Numbers to better build the cycling Québec of tomorrow

Jean-François Rheault
July 6, 2021

Every 5 years since 1995, Vélo Quebec has carried out a major study, Cycling in Québec, a flagship publication of the organization.  The Labrecque-Pronovost duo launched this initiative in the wake of the Québec government’s first cycling policy. Their goal was to profile biking and establish a benchmark for measuring the progress of this policy. Twenty years later, Cycling in Québec is still a vital reference tool for decisionmakers, researchers and activists.
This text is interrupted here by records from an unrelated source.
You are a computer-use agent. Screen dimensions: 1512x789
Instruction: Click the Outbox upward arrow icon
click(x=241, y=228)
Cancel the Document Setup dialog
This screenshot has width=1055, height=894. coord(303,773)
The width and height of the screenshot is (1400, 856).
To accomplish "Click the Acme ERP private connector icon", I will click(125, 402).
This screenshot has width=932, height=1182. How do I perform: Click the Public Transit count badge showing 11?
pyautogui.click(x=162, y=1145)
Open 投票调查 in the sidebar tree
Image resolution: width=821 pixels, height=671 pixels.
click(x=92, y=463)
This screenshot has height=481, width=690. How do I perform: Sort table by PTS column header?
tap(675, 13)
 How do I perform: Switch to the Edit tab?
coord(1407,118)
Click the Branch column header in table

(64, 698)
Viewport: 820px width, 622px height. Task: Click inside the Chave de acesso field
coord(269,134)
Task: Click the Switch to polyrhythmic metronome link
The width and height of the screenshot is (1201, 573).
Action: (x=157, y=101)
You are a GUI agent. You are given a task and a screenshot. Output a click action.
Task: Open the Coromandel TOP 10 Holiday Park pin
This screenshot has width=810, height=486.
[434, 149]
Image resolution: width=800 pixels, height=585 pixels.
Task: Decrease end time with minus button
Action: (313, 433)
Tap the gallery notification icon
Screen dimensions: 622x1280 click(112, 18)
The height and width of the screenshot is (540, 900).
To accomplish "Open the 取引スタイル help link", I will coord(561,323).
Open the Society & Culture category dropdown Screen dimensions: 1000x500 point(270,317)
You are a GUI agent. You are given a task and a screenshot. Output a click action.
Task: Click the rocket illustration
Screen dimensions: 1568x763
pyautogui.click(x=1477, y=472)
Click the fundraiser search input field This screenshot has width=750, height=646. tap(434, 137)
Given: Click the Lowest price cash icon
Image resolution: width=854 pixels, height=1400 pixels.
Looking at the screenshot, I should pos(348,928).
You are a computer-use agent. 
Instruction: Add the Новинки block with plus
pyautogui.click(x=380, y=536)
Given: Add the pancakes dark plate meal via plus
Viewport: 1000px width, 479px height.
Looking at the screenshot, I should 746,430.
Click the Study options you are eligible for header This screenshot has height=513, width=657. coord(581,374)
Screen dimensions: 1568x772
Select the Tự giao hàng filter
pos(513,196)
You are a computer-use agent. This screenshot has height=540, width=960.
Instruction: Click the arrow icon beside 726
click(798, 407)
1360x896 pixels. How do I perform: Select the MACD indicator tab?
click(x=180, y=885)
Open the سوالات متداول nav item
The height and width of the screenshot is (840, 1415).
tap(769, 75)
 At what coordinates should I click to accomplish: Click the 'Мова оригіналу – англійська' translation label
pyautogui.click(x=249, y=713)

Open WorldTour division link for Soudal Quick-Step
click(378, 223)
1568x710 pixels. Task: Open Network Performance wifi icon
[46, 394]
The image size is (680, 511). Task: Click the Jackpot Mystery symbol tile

Unsurprisingly, the profile of 2020 is atypical. Due to remote working and confinement, all modes of travel experienced a decline. At the same time, the past year was also marked by a major influx of new cycling enthusiasts eager to get moving and enjoy nature. All things considered, biking has gained ground and the number of cyclists in Québec is on the rise. Today, 4.5 million Quebecers go biking, 2.7 million of whom every week. Here are some elements that particularly caught my attention in this report:

  • Since 1995, the number of cyclists over 55 has nearly doubled, from 23% to 42%, which is excellent news. It is interesting to note that, regardless of age, biking plays a key role in maintaining a healthy, active lifestyle, and that more and more people are making it part of their daily activities. Given the growing popularity of e-bikes, the future looks promising, since this will help prolong the cycling career of people of all ages.
  • More and more people are opting to bike off pavement. It is estimated that 1.1 million cyclists use gravel roads, forest paths and trails specifically developed for mountain biking. Moreover, the study indicates that some 660,000 Quebecers have made mountain biking part of their recreational activities, since Québec has about 2,600 km of trails, 575 km of which in the Capitale-Nationale region alone. The growth of this sport and the latest numbers confirm that mountain biking is also gaining momentum and that we must further support its expansion in the coming years.
  • You catch more flies with honey than with vinegar. Today, 61% of bike trips take place within a bike network. Quebec has over 10,600 km of bike paths. This network definitely helps make biking safe. Collisions have been on a downturn since 2015, with an overall decrease of 34%. There is a strong demand for bike paths. Seven out of ten people would like to see their municipality’s network extended. It should be noted that 62% of Quebecers live in a city with a sustainable mobility plan, including a cycling component. In anticipation of the upcoming municipal elections, several numbers would merit consideration in developing the candidates’ platforms.

More than ever, the collection of reliable data is essential for building public policies promoting a better quality of life for all. Unfortunately, the Canadian census and regional origin-destination surveys are not adapted to accurately measure modes of active travel like biking and walking. The publication of Cycling in Québec every 5 years is a step in the right direction in terms of showing public authorities the importance of the growth of cycling and the merits of planning infrastructures to encourage this activity for the good of our society.